A heads-up on this article: It is my personal opinion and perspective with regard to the field of Data Science, Machine learning and the tools available which I have tried and used to learn and vie for honours in the Kaggle competitions. It is not a pedantic approach and is devoid of Machine Learning Practitioner’s terminologies. It is straight from the heart and mind of a self-taught and fascinated person. The dataset I used to cut my ML tooth on is from Kaggle. It is the Santander Customer transaction prediction competition. The challenge is to identify which customers will make a specific transaction. The data has about 200,000 records with more than 200 features and the task is to predict the value of the target column in the test set. The dataset is clean with no missing values and no categorical variables. So to borrow a word from the Data Scientists there is no need of preprocessing.
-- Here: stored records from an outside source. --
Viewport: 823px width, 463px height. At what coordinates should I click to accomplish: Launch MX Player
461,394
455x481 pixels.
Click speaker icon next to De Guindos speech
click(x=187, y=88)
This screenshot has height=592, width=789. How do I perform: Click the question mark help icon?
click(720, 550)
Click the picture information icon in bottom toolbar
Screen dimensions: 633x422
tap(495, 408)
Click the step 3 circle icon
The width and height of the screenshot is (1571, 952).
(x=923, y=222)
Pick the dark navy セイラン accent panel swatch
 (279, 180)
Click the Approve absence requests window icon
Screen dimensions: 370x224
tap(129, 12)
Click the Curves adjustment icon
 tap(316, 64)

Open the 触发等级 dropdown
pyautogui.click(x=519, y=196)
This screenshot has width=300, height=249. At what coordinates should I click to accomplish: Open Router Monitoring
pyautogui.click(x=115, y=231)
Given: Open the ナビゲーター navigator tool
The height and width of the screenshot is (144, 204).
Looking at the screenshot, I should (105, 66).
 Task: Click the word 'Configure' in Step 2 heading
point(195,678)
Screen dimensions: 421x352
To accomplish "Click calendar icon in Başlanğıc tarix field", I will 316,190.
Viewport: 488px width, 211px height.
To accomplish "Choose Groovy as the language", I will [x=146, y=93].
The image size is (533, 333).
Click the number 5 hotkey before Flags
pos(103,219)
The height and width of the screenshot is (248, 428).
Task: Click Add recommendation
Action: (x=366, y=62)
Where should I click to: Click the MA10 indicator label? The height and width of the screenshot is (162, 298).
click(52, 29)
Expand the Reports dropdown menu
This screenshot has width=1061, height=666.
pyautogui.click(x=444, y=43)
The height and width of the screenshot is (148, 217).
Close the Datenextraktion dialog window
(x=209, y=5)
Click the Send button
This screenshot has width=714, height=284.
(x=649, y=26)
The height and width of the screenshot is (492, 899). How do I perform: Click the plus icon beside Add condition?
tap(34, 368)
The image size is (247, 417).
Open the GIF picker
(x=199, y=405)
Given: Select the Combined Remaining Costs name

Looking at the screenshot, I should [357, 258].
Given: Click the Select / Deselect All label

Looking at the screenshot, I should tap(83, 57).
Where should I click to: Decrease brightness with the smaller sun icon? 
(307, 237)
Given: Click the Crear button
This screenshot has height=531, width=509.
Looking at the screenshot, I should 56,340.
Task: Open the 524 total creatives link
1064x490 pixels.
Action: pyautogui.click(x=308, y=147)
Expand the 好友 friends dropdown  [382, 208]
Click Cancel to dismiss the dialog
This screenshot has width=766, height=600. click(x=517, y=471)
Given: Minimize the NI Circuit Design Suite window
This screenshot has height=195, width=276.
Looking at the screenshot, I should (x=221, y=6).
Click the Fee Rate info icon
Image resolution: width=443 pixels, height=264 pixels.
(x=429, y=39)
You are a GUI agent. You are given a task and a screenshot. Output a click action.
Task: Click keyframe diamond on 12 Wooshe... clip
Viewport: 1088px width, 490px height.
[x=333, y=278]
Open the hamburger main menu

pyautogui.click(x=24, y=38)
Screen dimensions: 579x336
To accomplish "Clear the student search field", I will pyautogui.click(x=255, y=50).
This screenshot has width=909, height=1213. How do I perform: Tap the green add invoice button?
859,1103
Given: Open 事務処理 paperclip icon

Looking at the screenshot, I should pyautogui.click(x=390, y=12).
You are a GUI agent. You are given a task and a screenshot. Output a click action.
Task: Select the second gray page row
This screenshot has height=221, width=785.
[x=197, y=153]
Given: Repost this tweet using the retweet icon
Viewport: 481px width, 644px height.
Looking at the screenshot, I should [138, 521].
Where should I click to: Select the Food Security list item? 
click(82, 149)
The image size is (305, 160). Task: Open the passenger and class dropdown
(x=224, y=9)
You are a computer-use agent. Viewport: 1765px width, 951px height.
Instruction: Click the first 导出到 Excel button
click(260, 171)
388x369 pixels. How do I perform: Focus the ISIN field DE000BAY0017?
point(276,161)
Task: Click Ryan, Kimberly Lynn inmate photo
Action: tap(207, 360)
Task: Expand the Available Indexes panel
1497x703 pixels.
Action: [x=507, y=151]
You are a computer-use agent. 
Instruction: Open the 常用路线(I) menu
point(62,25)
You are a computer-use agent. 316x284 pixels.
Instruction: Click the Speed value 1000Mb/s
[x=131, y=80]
But as I wanted to see which of these ML tools come out on top I decided to give a few of them a whirl. I started with Scikit-learn and used Keras which is a high-level neural networks API. In other words it is a Python Deep Learning library which was developed with a focus on enabling fast experimentation. I used Keras because while I was reading the Keras Documentation I read that besides being more productive it allows the user to try more ideas faster – which in turn can translate to help you win machine learning competitions. After all, there is no substitute to winning! After creating and training the model I used the testing dataset from this Kaggle competition to compute predictions which will be eventually submitted to the Kaggle scoring system. My submission got a score of 86.1%. I was glad but not thrilled because the highest score on the leaderboard was around 92%.

I then decided to try another state-of-the-art machine learning algorithm called CatBoost. It is available as an open source library. One outstanding feature is its support for categorical features out of the box. My submission got an impressive score of 89.6%. I was happy to see a considerable increase in the score.

That got me excited and then I stumbled across H2O AutoML which is a function of H2O ML library that automates the process of building large number of models, with the goal of finding the best model without any prior knowledge or effort by the Data Scientist. AutoML in general is considered to be about algorithm selection, hyperparameter tuning of models, iterative modeling, and model assessment. What I liked about H2O AutoMl is its interface which is designed to have as few parameters as possible so that all the user needs to do is point to their dataset, identify the response column and optionally specify a time constraint or limit the number of total models trained. My submission using H2O AutoML received a score of 88.7%.

I was taken aback because after reading the H2O documentation I was convinced that it will outscore my previous scores but that was not to be.

So, I thought I cannot beat CatBoost and was quite content with the score I had achieved. But then I read about MLJAR on Quora and I set out to try it out immediately. I have since not looked anywhere else. It is as it claims to be – a platform for rapid prototyping, developing and deploying machine learning models. MLJAR has taken AutoML to a whole new level. What I love about it is with MLJAR each selected algorithm has set of hyperparameters tuned in accordance to your dataset. MLJAR automatically runs through features, algorithms, and hyperparameters for basic machine learning algorithms. The training of various algorithms is time-consuming but MLJAR reduces this time quite significantly by training simultaneously on many machines to give quick results. I have realized that hyperparameter tuning is a trial and error thing. MLJAR makes the entire algorithm search and training-tuning a painless process. It handles all the hard work and trains and tunes your model for you. It enables those with no machine learning expertise to train high quality ML models and improve the efficiency of finding optimal solutions to various machine learning problems.

Kindly forgive me if I eulogize MLJAR . It got me the highest score of 89.8%. I was thrilled and ecstatic. Yes I had achieved this score without using all the resources available and with only 5 minutes of tuning of a single model because I was pressed for computational credits and so I limited my algorithm search adventure to only LightGBM, RandomForest,Neural Networks and LogisticRegression. The ensemble of all algorithms gave me the highest score which I then used on the testing dataset for prediction. I am sure I can better this score by using all the algorithms and increasing the training of the model but that’s for the future.